My client acts as agent for her father under a longstanding durable power of attorney. Unfortunately, tensions are developing between her and her brother, who has been consulting with other attorneys about asking their father to execute a new durable power of attorney, appointing him instead.
My client wants to know how we can stop this from happening, and why the doctor’s declaration that their father is no longer competent isn’t sufficient.
I advise my client that our hope is that any responsible attorney would meet alone with her father before preparing any legal documents. During that meeting she would likely be able to determine that the father no longer has the capacity to execute a new document. But even if the attorney takes this precautionary step, she may not be aware of her new client’s incapacity. The new attorney likely will have heard only her brother’s side of the story. The father is a very smart man—a former university professor—who may still be able to hide his lack of memory and reasoning difficulties in a brief encounter. In other words, the attorney may be hoodwinked.
But, my client insists, her father’s doctor declared him incompetent in order to invoke the health care proxy. Unfortunately, it’s likely that no one will tell this to the new attorney. In addition, the doctor’s declaration related to the health care proxy does not affect the durable power of attorney. These are two different documents, one for making medical decisions and the other for making financial and legal ones, that a governed by two separate statutes.
As I explain to my client, a doctor’s declaration invoking a health care proxy does not take away her father’s rights to handle his own legal and financial matters. Only a court can do so through a conservatorship proceeding, after hearing the evidence of incapacity and giving the father and next of kin the opportunity to be heard. Before that happens, her father, like the rest of us, has the right to execute any estate planning instrument he chooses and revoke any prior documents, including the durable power of attorney under which my client has been acting.

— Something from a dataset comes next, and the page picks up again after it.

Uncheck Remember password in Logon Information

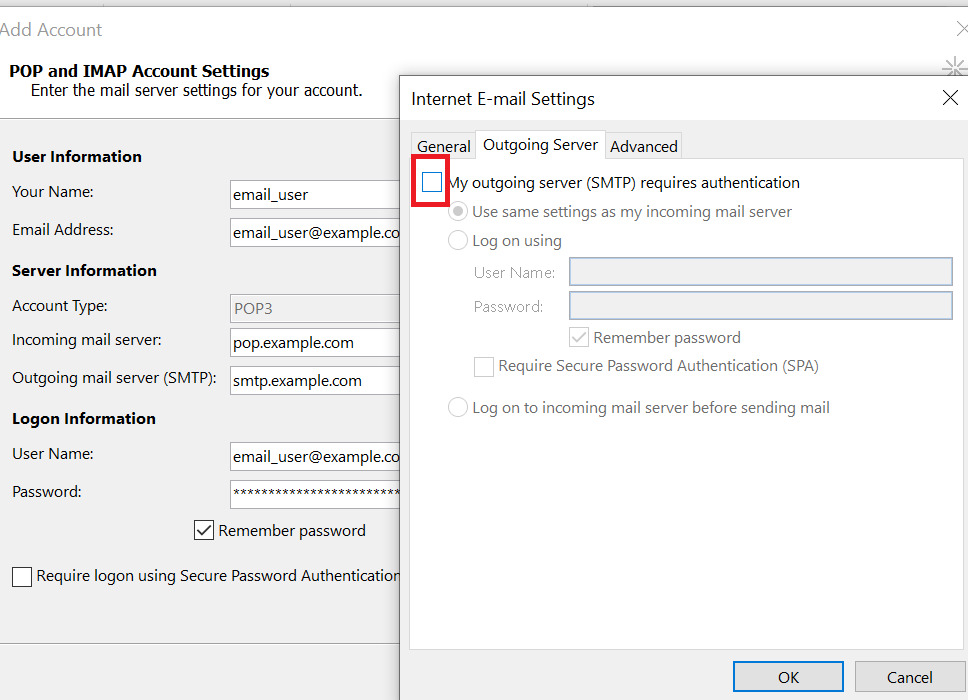pos(204,530)
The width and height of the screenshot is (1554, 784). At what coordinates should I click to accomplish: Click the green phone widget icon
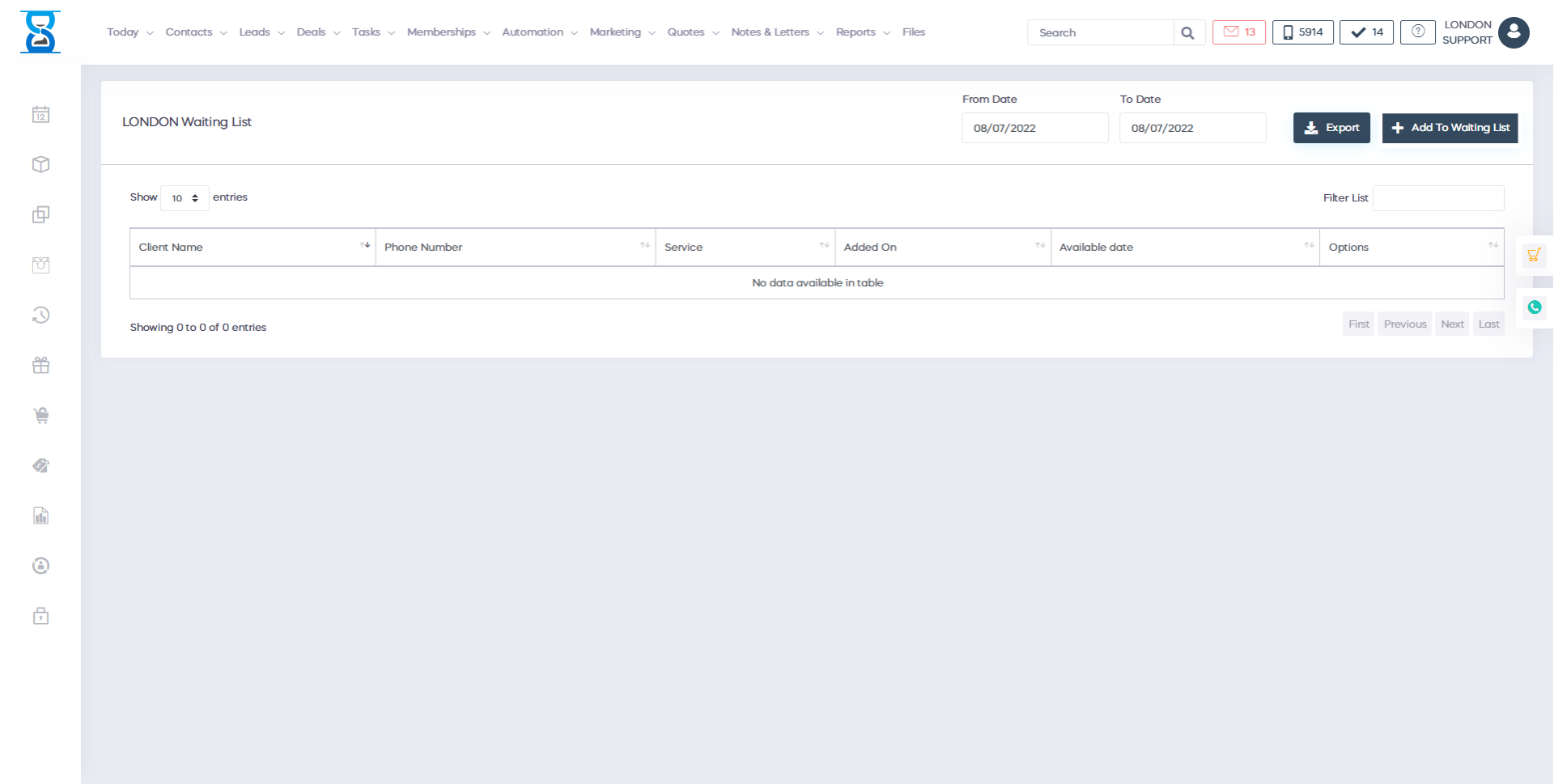coord(1534,307)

If her brother is successful in getting her father to sign a new durable power of attorney, she will be forced to go to court to have her father declared incompetent and the new instrument invalidated. Unfortunately, that process could be expensive, time-consuming and traumatic for all concerned, all of which the father was attempting to avoid when he was competent by appointing his daughter as his agent. We can only hope a petition for conservatorship doesn’t become necessary.